Can you update the rows starting with the line that contains "Image resolution: width=1397" and going on through the last row, replacing "pixels" with "px" and leaving everything else unchanged? Return only those lines.
### EXTRACTED ENTRIES
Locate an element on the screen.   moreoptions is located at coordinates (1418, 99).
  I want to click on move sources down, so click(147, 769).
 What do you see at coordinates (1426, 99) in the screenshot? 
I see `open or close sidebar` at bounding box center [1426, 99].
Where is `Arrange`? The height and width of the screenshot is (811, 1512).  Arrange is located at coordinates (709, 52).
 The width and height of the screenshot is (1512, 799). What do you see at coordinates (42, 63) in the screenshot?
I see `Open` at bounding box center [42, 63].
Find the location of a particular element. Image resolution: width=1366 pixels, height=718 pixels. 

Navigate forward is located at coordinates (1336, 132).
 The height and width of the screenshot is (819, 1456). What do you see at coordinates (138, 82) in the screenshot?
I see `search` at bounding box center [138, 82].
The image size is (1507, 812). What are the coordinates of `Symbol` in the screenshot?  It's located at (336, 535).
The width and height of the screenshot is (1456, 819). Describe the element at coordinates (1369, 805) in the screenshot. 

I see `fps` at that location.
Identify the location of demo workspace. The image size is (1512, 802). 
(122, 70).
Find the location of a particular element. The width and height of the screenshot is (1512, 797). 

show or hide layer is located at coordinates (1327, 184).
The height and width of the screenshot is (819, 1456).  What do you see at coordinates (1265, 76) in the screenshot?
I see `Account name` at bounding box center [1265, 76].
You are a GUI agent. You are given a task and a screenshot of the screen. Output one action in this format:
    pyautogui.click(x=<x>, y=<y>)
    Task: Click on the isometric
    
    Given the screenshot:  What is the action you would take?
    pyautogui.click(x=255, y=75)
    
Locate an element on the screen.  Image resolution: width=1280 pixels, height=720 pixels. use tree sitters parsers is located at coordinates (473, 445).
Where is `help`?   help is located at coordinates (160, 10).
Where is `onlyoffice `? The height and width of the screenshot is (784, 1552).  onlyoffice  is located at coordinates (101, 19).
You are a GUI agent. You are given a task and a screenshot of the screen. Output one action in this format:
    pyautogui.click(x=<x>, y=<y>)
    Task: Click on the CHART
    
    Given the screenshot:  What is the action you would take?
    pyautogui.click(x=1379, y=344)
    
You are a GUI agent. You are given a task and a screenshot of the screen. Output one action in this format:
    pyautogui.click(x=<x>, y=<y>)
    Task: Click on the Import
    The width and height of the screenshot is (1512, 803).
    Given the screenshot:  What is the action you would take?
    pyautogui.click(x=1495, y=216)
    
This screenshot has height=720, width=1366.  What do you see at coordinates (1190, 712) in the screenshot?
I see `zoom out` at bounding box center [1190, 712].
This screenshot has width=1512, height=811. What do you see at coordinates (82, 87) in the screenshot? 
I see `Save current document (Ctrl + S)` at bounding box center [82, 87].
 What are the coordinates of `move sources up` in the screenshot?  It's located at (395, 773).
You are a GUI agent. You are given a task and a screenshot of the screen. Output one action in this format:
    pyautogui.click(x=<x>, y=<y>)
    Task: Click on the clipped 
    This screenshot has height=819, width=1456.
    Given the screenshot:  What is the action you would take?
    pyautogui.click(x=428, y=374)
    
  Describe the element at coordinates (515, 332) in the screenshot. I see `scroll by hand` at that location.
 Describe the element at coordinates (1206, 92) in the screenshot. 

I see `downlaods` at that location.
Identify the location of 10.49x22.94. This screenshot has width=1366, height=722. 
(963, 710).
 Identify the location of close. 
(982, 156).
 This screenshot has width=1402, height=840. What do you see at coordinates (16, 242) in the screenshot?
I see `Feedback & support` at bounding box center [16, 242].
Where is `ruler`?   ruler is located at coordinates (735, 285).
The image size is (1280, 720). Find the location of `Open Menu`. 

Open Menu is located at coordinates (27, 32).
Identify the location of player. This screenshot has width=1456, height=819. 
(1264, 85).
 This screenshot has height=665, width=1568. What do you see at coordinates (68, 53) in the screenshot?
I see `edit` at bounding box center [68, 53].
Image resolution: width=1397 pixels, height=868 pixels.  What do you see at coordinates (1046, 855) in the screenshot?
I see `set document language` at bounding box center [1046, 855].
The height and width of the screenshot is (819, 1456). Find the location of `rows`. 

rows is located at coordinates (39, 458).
######
### SOLUTION FOR THIS TASK
Image resolution: width=1397 px, height=868 px.  What do you see at coordinates (1046, 855) in the screenshot?
I see `set document language` at bounding box center [1046, 855].
The height and width of the screenshot is (819, 1456). Find the location of `rows`. 

rows is located at coordinates (39, 458).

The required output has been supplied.